- Opening Delimiter -

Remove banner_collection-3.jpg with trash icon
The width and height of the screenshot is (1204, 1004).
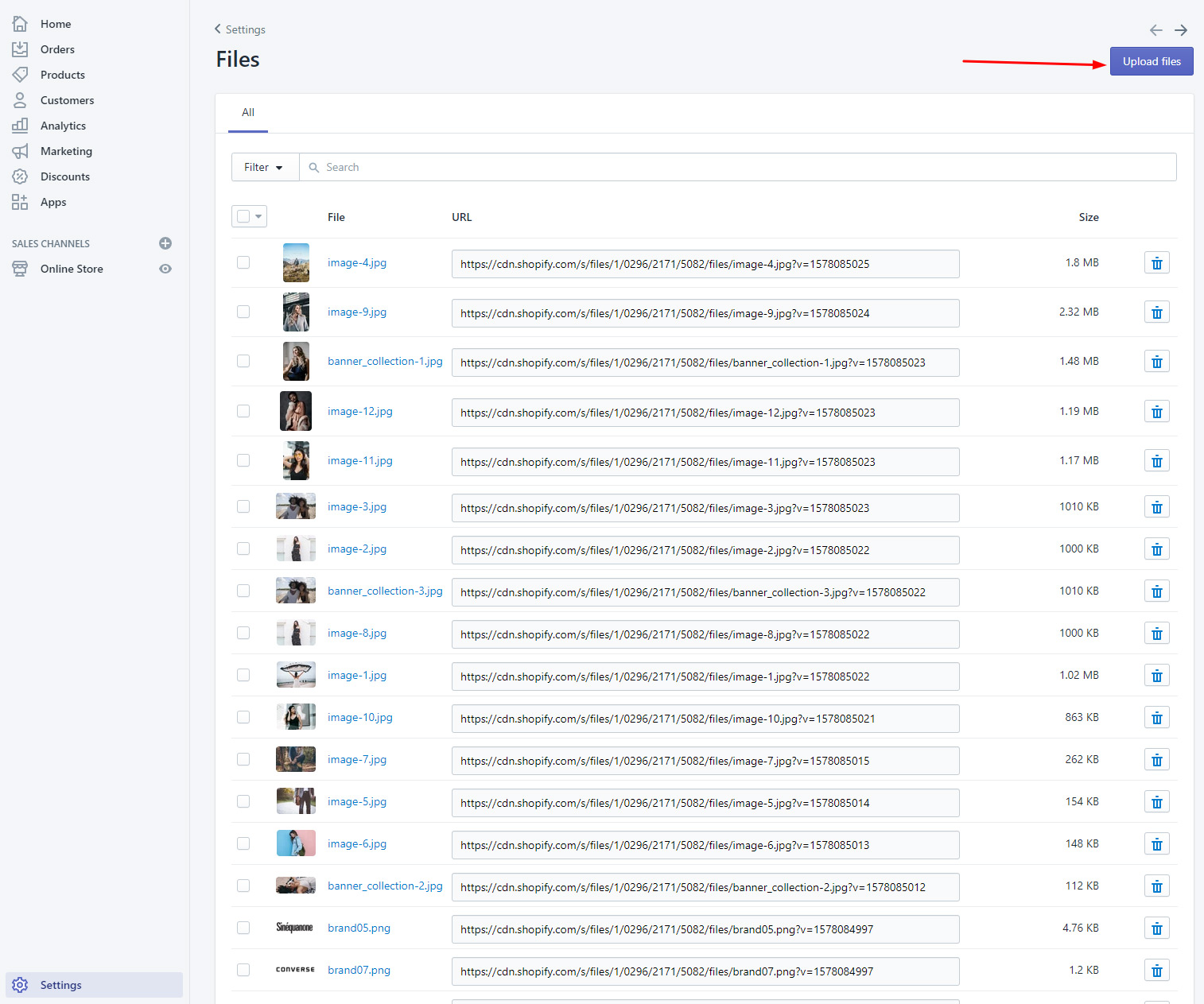1156,591
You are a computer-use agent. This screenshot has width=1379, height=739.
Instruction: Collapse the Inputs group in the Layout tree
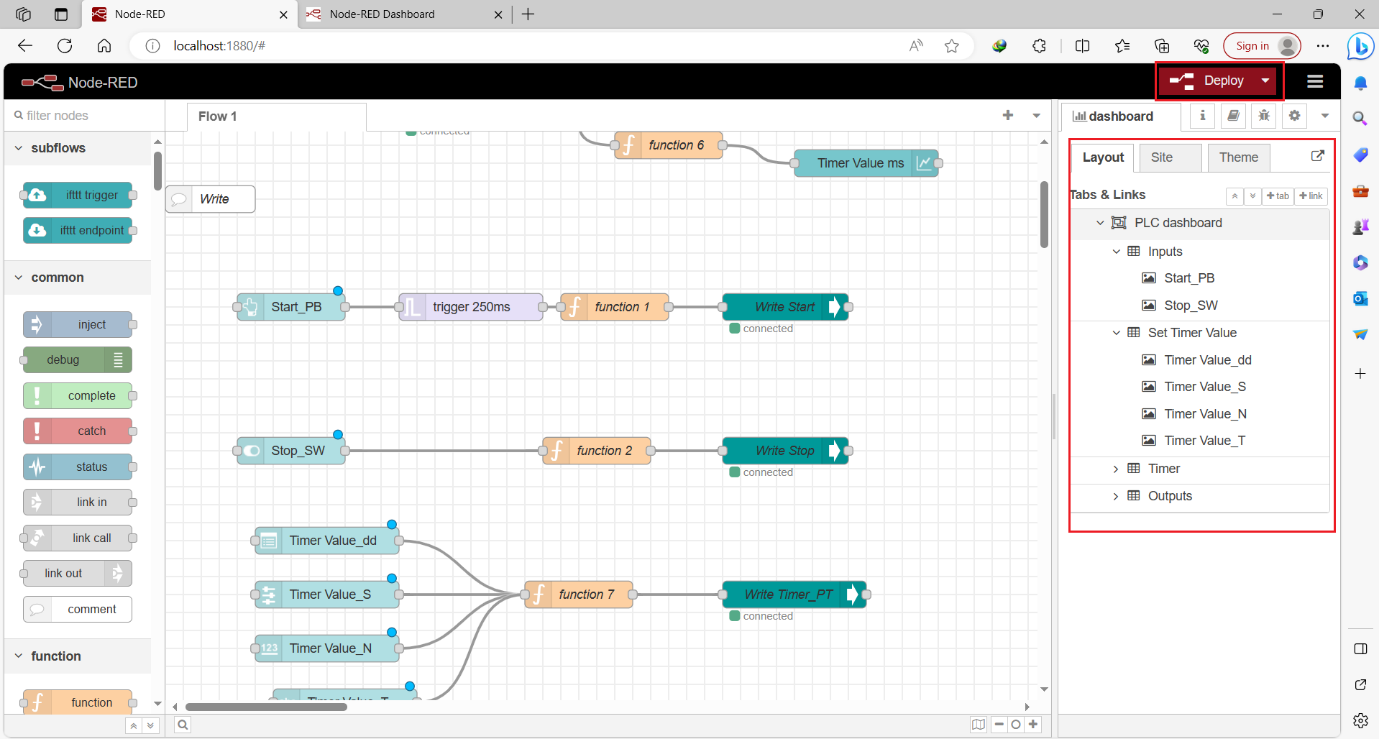(1117, 251)
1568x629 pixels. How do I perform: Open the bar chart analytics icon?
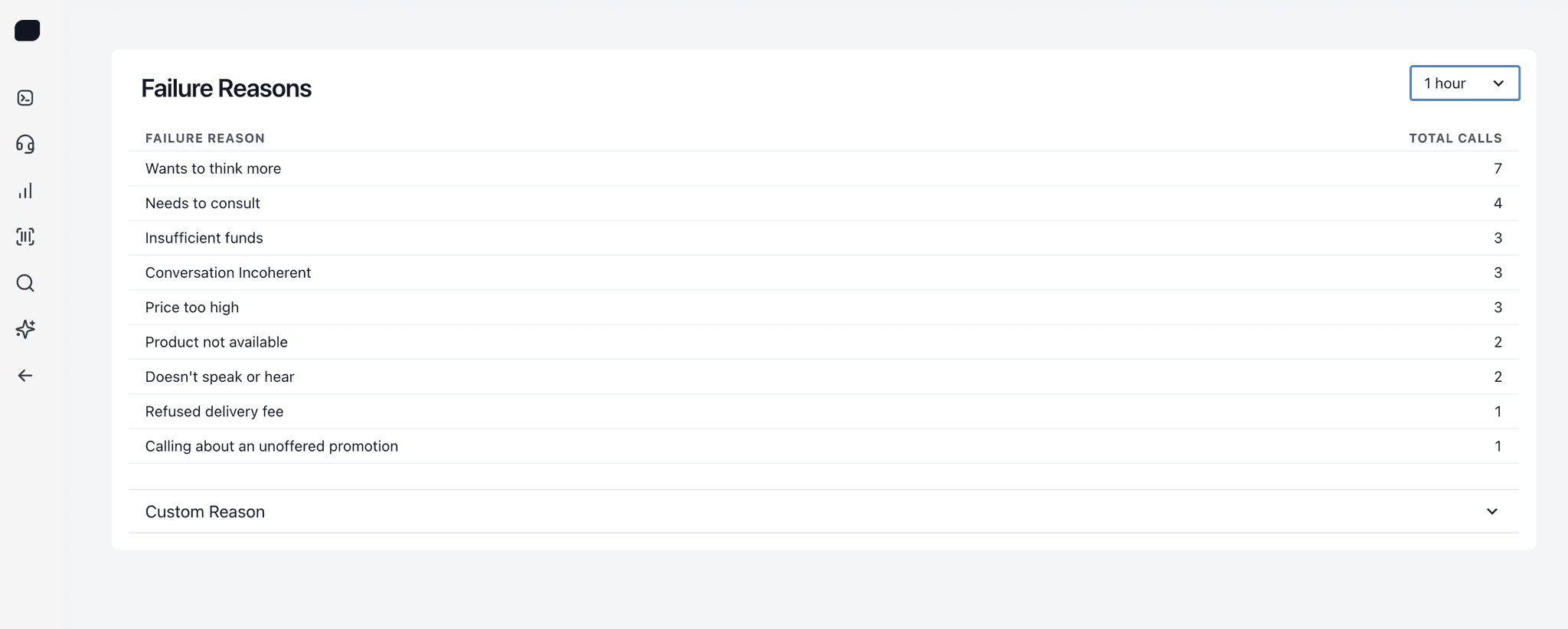pyautogui.click(x=25, y=191)

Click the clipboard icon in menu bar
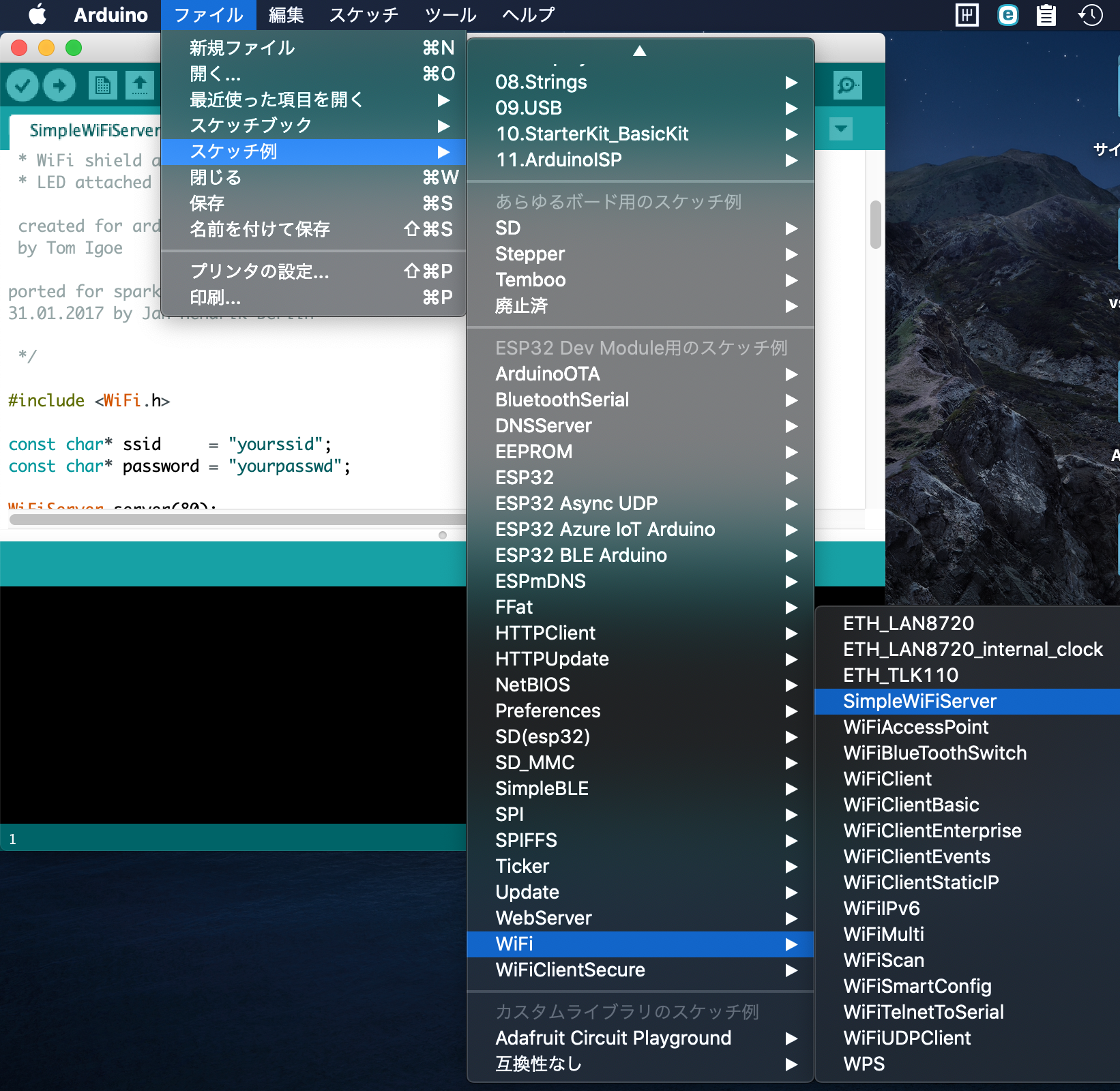click(x=1046, y=14)
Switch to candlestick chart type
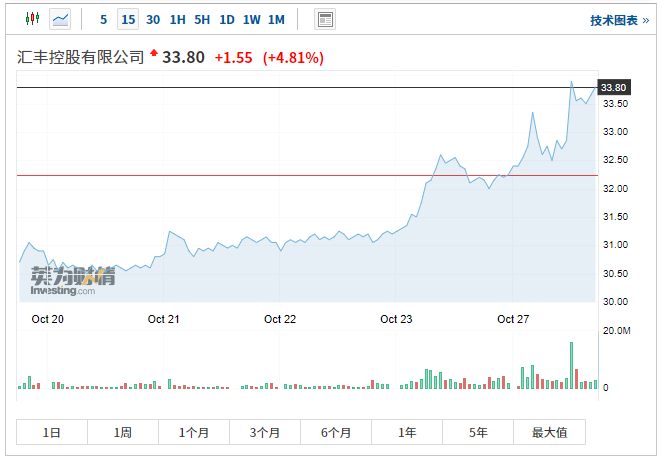The image size is (663, 462). 32,19
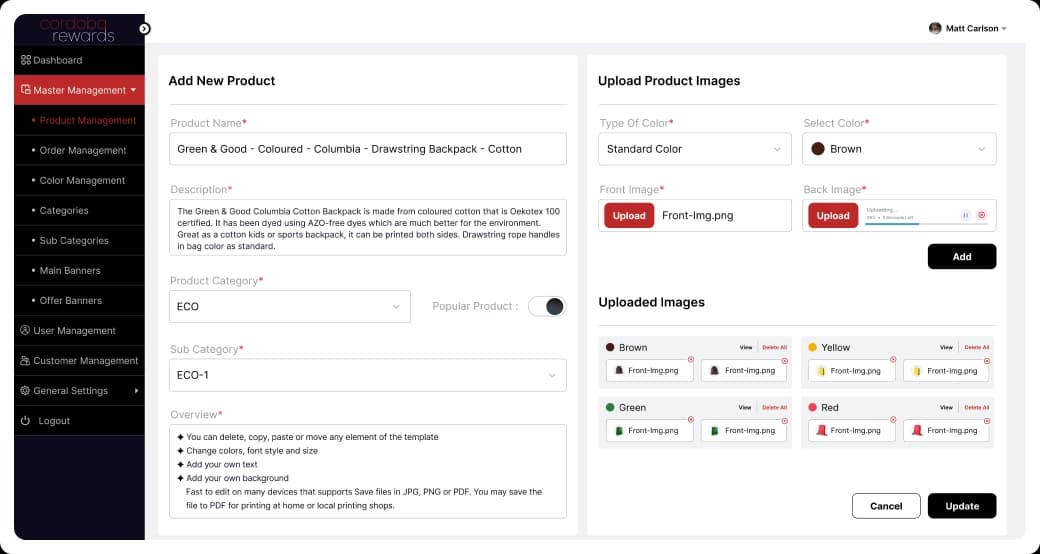Collapse sidebar using arrow icon beside logo
This screenshot has width=1040, height=554.
[x=145, y=29]
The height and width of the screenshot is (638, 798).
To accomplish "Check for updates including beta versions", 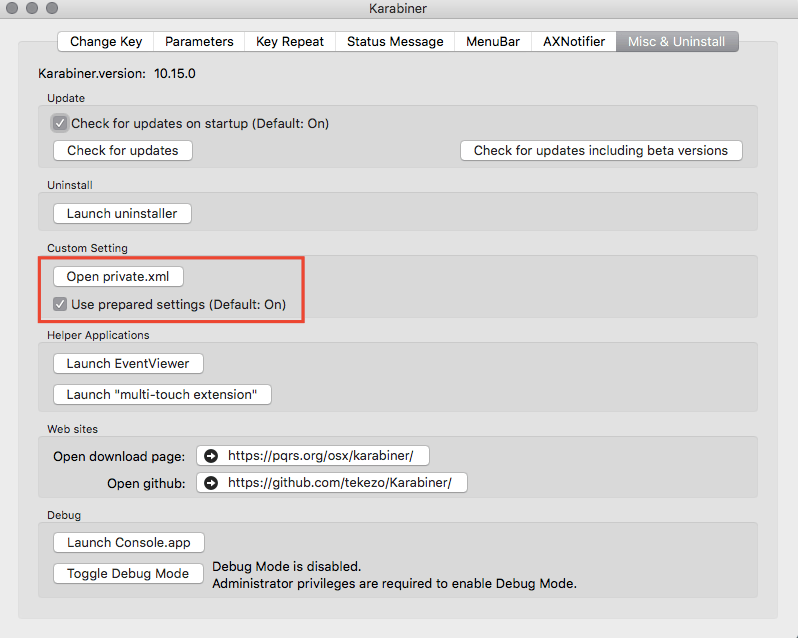I will click(601, 150).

- Closing Delimiter -

# TASK TO CARRY OUT
Exactly reproduce the lines above, starting at the one that contains "Switch to candlestick chart type" and ending at the one that contains "The height and", both inclusive; leave the pictures out and add no other lines.

# RESULT OF THIS EXERCISE
Switch to candlestick chart type
The image size is (663, 462). 32,19
Collapse sidebar using arrow icon beside logo
This screenshot has width=1040, height=554.
[x=145, y=29]
The height and width of the screenshot is (638, 798).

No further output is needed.